Go through the entries below and tally the lines holding "Sunday"; please reply with the number only.

Collected data:
☆ ☆ ☆ ☆ ☆ ☆ ☆

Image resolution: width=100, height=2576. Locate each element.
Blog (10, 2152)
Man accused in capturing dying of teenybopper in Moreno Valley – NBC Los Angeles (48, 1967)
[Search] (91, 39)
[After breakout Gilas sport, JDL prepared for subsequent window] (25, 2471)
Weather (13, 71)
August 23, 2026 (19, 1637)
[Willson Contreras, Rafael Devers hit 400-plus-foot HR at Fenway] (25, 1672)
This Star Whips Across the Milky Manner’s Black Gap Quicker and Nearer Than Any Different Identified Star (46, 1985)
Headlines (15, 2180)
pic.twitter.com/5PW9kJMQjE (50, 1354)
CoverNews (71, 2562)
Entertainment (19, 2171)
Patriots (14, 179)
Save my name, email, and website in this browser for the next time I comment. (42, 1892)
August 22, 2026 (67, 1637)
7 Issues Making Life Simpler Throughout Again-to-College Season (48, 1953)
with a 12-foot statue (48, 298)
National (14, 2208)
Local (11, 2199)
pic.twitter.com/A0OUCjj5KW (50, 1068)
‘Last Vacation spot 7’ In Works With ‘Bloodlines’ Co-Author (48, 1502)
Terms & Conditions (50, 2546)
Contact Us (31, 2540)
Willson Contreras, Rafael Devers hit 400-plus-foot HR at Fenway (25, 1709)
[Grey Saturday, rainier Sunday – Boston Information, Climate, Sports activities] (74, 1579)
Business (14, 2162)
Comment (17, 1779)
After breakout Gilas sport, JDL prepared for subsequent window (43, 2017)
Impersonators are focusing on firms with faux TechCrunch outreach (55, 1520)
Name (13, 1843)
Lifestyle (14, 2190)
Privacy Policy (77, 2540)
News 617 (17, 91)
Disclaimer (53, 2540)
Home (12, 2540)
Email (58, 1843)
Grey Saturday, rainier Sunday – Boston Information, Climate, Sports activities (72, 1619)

☆ ☆ ☆ ☆ ☆ ☆ ☆

* **Response**: 2